Serena went very still. “Molly?”

He was still concentrating on her breasts. “Mmm,” he said absently. “Shane’s little—”

“Shane’s little what?” she asked with quiet urgency.

He lifted his head with a frown. “What?”

She pushed herself into a sitting position, pulling the sheet up with her. “You said something about Molly. Shane’s little…?”

He rubbed a hand over his face. “I think I was going to say sister.”

“Do you remember them?”

“I—” Rolling onto his back, he stared at the ceiling. “No. Maybe I did remember them for a moment, but it seems to be gone now.”

“Completely gone? There’s nothing left?”

He continued to gaze upward as if he could find answers there. “I can almost see their faces. A man—tanned, brown hair, blue eyes, a darker blue than my own. And a teenage girl. Red hair. Big, bright eyes. A smile that lights up a room.”

“They sound nice.”

“I think they are—if they even exist,” he added in a growl, rolling to sit on the side of the bed.

“Of course they exist. They’re obviously memories—friends or relatives. People who mean something to you.”

“Maybe. I’ve got to get ready for work.”

“You’re going to work now? Sam, you could be on the verge of a breakthrough.”

“And I could be on the verge of a killer headache,” he replied. “That’s what usually results from trying to push too hard to remember.”

“Did you tell Dr. Frank about those headaches?” she asked, laying a hand on his shoulder.

“I told him. He put it in my chart for the neurologist to study.”

“So you’re just going to work.”

“Right. Maybe more memories will return, maybe they won’t, but Bill Pollard’s going to want his ham and eggs and coffee.”
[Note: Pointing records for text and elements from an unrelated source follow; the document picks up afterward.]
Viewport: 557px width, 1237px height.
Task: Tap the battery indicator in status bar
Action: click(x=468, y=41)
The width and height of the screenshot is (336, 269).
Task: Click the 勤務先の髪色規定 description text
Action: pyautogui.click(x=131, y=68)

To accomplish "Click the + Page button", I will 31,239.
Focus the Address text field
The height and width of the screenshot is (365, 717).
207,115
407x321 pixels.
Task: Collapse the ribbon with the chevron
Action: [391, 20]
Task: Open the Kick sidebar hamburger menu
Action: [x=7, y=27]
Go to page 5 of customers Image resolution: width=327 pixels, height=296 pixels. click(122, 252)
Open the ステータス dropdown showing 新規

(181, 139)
Serena sighed and pushed a hand through her tousled hair. There were times when she just didn’t understand this man at all.
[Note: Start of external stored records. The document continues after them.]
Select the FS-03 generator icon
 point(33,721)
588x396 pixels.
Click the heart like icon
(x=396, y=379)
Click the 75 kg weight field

Sam went through the motions of his job with almost mechanical efficiency that day. Business was brisk, and the atmosphere in the diner was pleasant and friendly. Though he doubted that waiting tables was his usual job, he actually enjoyed his stint here. He’d made friends and had felt useful and productive. He would miss being here when he was lying on a couch in some shrink’s office or sitting in a padded cell or wherever they stashed patients with Swiss-cheese minds.

The people he’d recalled that morning—Shane and Molly, whoever they were—seemed to indicate that his memories weren’t lost, only suppressed. And that they were beginning to surface. At least, that was the way Serena seemed to interpret it.